Texan anti-abortion law causes outrage among students


Following the passing of Texas’ new restrictive law, many are worried about how they will access safe abortions.

by Riley Fletcher, Staff Writer

A Texas law enacted on Sept. 1 banning most abortions after around six weeks of pregnancy has many Iowans and Simpson College students alike concerned a similar ruling may be enacted in Iowa and around the country. 

The law, also known as the heartbeat bill, bans abortion as soon as a heartbeat is detected from the fetus. Iowa attempted to pass a similar law in 2018 that was struck down in the Iowa Supreme Court after being declared unconstitutional. However, 60 Iowan legislators are now pushing for the Iowa Supreme Court to overturn this ruling after Texas’ new law was found constitutional. 

Junior Mollie Hinkle said she finds the Texas abortion law appalling and based on outdated expectations of those with uteruses. 

“It’s a clear representation of the archaic idea that people with uteruses’ only purpose is to reproduce – help to promote the human race,” Hinkle said. “This view excludes the fundamental idea that no matter what body parts someone may be born with, their values and desires as human beings are above all.”

The Texas law relies on private citizens to sue abortion providers and anyone who helps a woman obtain an abortion. Anyone who successfully sues could be awarded at least $10,000. Ultimately, the law creates a lot of uncertainty for patients and abortion providers, especially on how to access a safe abortion, a problem Hinkle recognizes.

“If someone does not want to carry a pregnancy to term, we are doing that person, as well as their fetus, a large disservice by denying them access to a safe abortion,” Hinkle said. “What matters more than the quantity of life is the value of life. These people are grasping on whatever they can that allows them to control women, and this won’t be the last thing if action is not taken.”
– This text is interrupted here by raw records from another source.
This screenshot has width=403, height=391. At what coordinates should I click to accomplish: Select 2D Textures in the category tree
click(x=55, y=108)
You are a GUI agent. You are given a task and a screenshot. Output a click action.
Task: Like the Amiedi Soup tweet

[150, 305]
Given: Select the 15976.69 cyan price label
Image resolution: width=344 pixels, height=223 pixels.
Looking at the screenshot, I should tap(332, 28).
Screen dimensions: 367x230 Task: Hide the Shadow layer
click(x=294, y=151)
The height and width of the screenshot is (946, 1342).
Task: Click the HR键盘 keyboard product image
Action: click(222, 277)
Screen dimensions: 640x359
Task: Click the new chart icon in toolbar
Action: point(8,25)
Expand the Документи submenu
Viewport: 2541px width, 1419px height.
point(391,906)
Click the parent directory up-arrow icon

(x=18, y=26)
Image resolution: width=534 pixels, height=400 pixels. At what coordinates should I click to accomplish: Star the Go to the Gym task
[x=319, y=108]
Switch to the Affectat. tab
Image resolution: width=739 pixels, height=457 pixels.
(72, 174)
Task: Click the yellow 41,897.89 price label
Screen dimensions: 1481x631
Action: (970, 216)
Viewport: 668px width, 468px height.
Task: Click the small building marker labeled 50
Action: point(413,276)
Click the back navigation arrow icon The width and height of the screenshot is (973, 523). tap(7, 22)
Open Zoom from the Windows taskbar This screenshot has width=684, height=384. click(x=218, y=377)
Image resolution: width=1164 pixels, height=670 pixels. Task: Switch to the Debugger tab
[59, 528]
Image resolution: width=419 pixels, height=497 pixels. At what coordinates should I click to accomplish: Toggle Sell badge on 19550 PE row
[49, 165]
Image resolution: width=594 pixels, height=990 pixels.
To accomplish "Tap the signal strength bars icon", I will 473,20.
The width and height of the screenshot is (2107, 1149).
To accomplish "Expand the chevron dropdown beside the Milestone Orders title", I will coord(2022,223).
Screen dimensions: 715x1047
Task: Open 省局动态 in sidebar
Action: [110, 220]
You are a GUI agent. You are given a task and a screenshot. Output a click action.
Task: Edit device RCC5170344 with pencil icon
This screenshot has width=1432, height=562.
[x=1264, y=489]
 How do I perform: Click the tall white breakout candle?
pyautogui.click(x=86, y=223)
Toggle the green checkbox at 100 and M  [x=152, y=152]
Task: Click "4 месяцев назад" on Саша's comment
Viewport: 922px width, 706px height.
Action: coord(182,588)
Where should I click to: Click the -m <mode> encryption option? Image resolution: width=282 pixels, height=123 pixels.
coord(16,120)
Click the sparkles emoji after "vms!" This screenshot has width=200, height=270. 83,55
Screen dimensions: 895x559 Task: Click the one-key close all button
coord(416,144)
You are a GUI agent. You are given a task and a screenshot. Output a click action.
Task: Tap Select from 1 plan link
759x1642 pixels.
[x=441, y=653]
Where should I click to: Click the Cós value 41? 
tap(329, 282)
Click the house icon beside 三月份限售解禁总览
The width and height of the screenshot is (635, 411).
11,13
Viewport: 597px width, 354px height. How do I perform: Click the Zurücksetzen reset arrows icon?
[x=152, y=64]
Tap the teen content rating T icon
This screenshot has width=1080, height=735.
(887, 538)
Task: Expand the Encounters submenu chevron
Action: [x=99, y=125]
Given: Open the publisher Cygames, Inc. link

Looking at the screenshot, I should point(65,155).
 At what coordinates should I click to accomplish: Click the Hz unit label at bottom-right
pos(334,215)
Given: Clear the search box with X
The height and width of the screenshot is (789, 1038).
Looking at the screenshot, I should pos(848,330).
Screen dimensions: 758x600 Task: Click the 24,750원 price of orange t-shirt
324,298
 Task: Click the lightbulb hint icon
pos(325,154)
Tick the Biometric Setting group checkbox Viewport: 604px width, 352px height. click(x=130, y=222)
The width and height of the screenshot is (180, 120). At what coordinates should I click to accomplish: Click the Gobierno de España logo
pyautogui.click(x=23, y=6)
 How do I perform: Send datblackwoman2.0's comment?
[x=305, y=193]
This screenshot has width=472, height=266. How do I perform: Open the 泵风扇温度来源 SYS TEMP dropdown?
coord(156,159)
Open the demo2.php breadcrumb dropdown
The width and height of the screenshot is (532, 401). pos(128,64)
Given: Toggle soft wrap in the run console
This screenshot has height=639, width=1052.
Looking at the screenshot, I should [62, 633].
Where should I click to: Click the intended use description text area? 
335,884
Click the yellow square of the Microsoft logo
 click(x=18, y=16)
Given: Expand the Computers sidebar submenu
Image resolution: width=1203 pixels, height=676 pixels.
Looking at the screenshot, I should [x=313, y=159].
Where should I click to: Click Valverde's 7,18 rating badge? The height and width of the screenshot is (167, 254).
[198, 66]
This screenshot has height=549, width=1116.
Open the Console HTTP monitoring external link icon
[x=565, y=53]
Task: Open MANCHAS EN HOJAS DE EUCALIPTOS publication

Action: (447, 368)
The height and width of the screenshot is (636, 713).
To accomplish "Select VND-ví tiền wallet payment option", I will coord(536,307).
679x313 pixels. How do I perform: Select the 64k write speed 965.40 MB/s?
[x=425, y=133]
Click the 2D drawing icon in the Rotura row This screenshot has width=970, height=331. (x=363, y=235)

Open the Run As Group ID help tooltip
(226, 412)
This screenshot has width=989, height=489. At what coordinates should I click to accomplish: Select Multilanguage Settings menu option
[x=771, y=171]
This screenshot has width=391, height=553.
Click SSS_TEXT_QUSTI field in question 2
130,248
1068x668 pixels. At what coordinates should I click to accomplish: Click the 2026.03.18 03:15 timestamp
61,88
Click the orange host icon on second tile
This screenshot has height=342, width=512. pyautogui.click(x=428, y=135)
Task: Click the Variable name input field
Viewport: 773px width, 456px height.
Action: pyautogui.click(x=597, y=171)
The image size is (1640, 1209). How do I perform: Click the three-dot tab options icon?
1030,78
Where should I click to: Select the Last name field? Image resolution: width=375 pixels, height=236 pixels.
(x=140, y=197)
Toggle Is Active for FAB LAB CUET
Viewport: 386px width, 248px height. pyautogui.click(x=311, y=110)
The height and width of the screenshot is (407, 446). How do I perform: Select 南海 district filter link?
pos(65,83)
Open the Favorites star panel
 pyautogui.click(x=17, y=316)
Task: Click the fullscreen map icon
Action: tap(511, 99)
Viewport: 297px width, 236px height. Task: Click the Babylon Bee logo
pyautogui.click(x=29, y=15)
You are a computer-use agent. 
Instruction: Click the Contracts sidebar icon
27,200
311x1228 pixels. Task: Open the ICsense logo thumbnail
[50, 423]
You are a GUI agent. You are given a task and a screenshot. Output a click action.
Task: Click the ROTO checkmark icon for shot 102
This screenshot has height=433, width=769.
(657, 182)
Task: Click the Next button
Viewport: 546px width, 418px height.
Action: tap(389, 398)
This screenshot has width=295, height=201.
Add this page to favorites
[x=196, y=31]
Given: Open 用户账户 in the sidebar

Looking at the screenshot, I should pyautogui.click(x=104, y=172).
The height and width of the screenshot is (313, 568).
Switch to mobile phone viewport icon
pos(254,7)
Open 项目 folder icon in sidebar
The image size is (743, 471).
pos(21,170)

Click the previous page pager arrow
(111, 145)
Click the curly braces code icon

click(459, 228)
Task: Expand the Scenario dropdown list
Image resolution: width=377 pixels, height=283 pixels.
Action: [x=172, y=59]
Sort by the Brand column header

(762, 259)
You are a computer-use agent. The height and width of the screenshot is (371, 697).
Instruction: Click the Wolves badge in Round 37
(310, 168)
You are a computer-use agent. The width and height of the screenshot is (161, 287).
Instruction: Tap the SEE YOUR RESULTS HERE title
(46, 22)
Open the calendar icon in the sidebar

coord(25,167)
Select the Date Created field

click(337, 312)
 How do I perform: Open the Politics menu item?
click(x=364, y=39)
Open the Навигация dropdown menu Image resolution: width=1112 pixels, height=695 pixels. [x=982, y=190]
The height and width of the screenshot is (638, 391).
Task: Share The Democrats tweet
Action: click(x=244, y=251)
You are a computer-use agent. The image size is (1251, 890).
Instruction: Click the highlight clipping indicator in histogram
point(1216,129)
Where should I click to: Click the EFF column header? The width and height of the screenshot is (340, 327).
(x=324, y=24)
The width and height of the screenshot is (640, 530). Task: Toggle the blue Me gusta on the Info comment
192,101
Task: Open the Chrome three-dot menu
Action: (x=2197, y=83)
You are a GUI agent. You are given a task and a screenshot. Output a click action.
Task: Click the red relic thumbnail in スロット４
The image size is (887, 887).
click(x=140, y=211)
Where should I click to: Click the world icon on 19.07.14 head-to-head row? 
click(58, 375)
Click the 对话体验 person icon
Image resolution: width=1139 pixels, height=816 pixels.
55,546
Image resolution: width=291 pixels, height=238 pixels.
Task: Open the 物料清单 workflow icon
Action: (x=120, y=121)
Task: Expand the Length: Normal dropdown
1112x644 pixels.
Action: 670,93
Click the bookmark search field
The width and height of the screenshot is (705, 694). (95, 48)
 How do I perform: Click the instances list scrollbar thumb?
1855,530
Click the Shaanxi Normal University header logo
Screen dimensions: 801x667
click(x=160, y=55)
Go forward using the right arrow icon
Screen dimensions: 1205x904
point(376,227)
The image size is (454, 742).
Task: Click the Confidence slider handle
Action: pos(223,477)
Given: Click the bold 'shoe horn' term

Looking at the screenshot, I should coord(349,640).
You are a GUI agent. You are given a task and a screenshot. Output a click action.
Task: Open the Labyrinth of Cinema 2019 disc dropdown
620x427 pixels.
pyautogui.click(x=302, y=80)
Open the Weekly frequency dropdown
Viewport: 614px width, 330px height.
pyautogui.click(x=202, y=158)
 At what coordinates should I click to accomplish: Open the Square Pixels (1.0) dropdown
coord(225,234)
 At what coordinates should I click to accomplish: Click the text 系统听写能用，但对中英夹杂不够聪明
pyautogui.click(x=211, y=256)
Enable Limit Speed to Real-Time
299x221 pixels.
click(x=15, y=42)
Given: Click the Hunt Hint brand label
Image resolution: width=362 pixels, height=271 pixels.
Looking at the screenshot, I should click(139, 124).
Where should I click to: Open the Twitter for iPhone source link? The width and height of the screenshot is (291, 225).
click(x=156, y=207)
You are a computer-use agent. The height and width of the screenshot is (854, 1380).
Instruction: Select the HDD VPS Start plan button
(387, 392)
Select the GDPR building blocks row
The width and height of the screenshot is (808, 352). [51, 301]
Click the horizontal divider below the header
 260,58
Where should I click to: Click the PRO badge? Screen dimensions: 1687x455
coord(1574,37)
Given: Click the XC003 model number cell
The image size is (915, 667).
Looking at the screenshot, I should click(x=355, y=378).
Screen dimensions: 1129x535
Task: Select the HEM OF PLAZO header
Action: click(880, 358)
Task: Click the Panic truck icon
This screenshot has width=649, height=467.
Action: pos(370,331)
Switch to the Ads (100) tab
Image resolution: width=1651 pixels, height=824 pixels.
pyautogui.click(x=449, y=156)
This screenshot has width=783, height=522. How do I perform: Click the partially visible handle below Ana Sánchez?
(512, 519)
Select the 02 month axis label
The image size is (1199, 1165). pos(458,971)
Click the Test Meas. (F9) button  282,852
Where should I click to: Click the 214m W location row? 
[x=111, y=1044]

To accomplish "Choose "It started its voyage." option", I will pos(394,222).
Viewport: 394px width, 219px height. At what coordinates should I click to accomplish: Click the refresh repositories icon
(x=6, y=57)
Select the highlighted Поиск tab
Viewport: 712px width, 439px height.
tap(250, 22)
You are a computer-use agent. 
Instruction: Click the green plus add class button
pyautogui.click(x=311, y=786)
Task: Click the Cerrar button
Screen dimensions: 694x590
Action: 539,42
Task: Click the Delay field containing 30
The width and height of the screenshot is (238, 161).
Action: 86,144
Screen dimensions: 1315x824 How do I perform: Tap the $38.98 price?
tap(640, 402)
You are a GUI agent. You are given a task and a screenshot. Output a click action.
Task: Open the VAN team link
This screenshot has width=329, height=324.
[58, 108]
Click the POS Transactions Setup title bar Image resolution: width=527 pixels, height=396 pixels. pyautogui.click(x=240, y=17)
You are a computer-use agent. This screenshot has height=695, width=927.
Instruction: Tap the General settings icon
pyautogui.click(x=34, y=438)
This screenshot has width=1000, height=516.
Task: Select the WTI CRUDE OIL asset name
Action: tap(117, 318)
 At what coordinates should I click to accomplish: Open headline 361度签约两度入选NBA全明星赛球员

The U.S. Supreme Court voted against blocking the implementation of the restrictive Texas law in a 5 to 4 decision. This has advocates of reproductive rights worried that the landmark decision, Roe v. Wade, the Supreme Court’s ruling in favor of the right to choose to have an abortion, might be overturned. In July, Iowa Gov. Kim Reynolds asked the U.S. Supreme Court to overturn Roe v. Wade.

Many pro-choice advocates claim the law places a bounty over the heads of abortion providers and others who aid in the abortion, even the person driving the patient to the medical procedure.

Senior Tatum Clayburn is one of many Simpson students who expressed their frustration with the bill on social media and thinks it unfairly targets people with a uterus.

“I think that individuals who don’t have a uterus shouldn’t be able to enact laws and restrictions upon those with a uterus,” Clayburn said. “Not to mention the fact that it takes two people to create a fetus. If they’re placing restrictions on those with a uterus, restrictions need to be placed upon those with sperm.”

According to the Guttmacher Institute, over 90 state laws that restrict access to abortion have been passed so far this year. In response to the Texas decision, Iowa lawmakers are asking the Iowa Supreme Court to overturn its 2018 ruling regarding Iowa’s heartbeat bill. 

Currently, Iowa allows abortions up to 20 weeks into pregnancy.